— Extract —
--------

Assuming, arguendo, that Petitioner's Confrontation Clause claim may properly be addressed by this Court, the record nonetheless plainly reflects that the claim does not provide him relief.
Petitioner asserts that the state appellate court's ruling is not entitled to deference in these proceedings, due to its alleged use of an incorrect standard of review. Traverse, ECF No. 16, PAGEID # 1803. However, the deferential standard of review set forth under AEDPA, see 28 U.S.C. § 2254(d), applies to any claim that was adjudicated on the merits by the state courts. See Pouncy v. Palmer, 846 F.3d 144, 159 (6th Cir. 2017). That standard also applies when a state court's order is unaccompanied by an opinion explaining the reasons for the denial of relief. See Werth v. Bell, 692 F.3d 486, 492 (6th Cir. 2012) (citing Harrington v. Richter, 562 U.S. 86 (2011)). Further, and even under a de novo standard of review, this Court concludes that Petitioner's claim nonetheless fails.
The Sixth Amendment's Confrontation Clause guarantees criminal defendants the right to physically confront and cross examine adverse witnesses at all stages of the trial. Illinois v. Allen, 397 U.S. 337, 388 (1970). A criminal defendant's right to cross-examine witnesses against him, however, is not unlimited. "Trial judges retain wide latitude . . . to impose reasonable limits on such cross-examination based on concerns about, among other things, harassment, prejudice, confusion of the issues, the witness' safety, or interrogation that is repetitive or only marginally relevant." VanArsdall, 475 U.S. at 679. The Confrontation Clause thus guarantees the opportunity for effective cross-examination, not cross-examination in whatever way or to whatever extent the defendant may desire. Id. (quoting Delaware v. Fensterer, 474 U.S. 15, 20 (1985)); see also Norris v. Schotten, 146 F.3d 314, 330 (6th Cir. 1998) (no Confrontation Clause violation where relevance of questions prohibited on cross-examination is unclear and the risk of prejudice real) (citations omitted). Where a trial court limits the extent of a criminal defendant's cross-examination, but does not bar it completely, the trial court is afforded wider latitude. Stewart v. Wolfenbarger, 468 F.3d 338, 347 (6th Cir. 2007) (quoting Dorsey v. Parke, 872 F.2d 163, 167 (6th Cir. 1989)). Under such circumstances, the test is "whether the jury had enough information, despite the limits placed on otherwise permitted cross-examination, to assess the defense theory." Id. (citing Dorsey, 872 F.2d 163).

--------

— Data —
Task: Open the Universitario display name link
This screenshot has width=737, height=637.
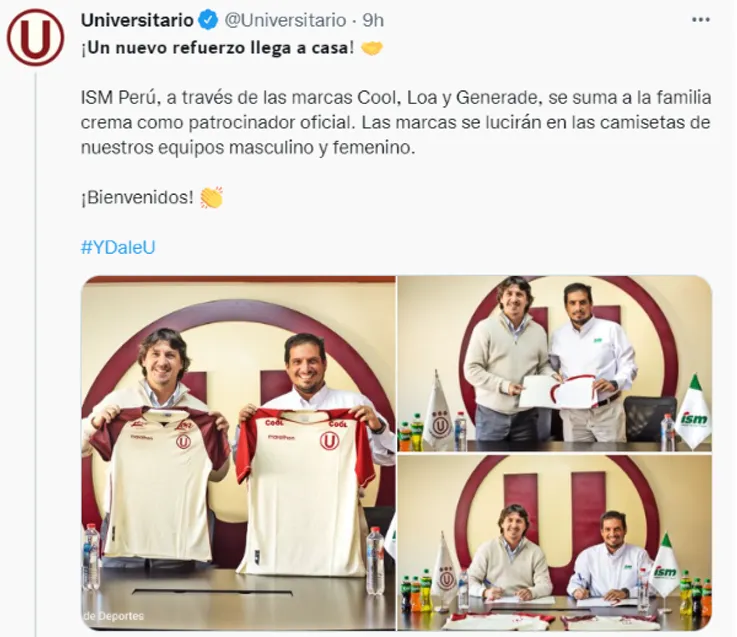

--------

— Instructions —
1. According to the Confrontation Clause excerpt, why is the petitioner wrong that the state appellate court's ruling gets no deference? Answer in one to three sentences.
2. Turn the paragraph of the Confrontation Clause excerpt that opens "The Sixth Amendment's Confrontation Clause guarantees" into a short list that keeps its main points.
3. Go on with the Confrontation Clause excerpt from the point where it stops.
The data were taken from a different source than the Confrontation Clause excerpt.

— Responses for each task —
1. The deferential AEDPA standard under 28 U.S.C. § 2254(d) applies to any claim the state courts adjudicated on the merits. It applies even when a state court's order comes without an opinion explaining why relief was denied. The court adds that the claim would fail even under de novo review.

2.
- The Confrontation Clause gives criminal defendants the right to physically confront and cross-examine adverse witnesses at all stages of trial.
- That right has limits. Trial judges may set reasonable limits on cross-examination because of harassment, prejudice, confusion of the issues, witness safety, or questioning that is repetitive or only marginally relevant.
- The Clause guarantees a chance for effective cross-examination. It does not guarantee cross-examination in whatever way or to whatever extent the defendant wants.
- Barring questions is not a violation when their relevance is unclear and the risk of prejudice is real.
- A trial court that limits cross-examination without barring it completely has wider latitude.
- In that case, the test is whether the jury had enough information, despite the limits, to assess the defense theory.

3.
Further, a Confrontation Clause violation, where established, is subject to a harmless error analysis. "[I]n § 2254 proceedings a court must assess the prejudicial impact of constitutional error in a state-court criminal trial under the 'substantial and injurious effect' standard set forth in Brecht [v. Abrahamson, 507 U.S. 619 (1993)]." Fry v. Pliler, 551 U.S. 112, 122-23 (2007). See also Vasquez v. Jones, 496 F.3d 564, 575 (6th Cir. 2007) ("To resolve the harmless error issue, [a court] must ask whether the constitutional violation 'had substantial and injurious effect or influence in determining the jury's verdict.'" (quoting Brecht, 507 U.S. at 623)). This inquiry involves consideration of several factors, including "the importance of the witness' testimony in the prosecution's case, whether the testimony was cumulative, the presence or absence of evidence corroborating or contradicting the testimony of the witness on material points, the extent of cross-examination otherwise permitted, and, of course, the overall strength of the prosecution's case." Van Arsdall, 475 U.S. at 673, 684; see also Earhart v. Konteh, 589 F.3d 337, 345-46 (6th Cir. 2009) (applying the Van Arsdall factors under the Brecht standard). "If the constitutional error had no material effect, the verdict must stand. However, if the court has 'grave doubts' whether the error had a substantial or injurious effect or influence in determining the jury's verdict," the court must grant the petitioner's writ. Jensen v. Romanowski, 590 F.3d 373, 379 (6th Cir. 2009) (citing O'Neal v. McAninch, 513 U.S. 432, 435-36 (1995); Stallings v. Bobby, 464 F.3d 576, 582 (2006)).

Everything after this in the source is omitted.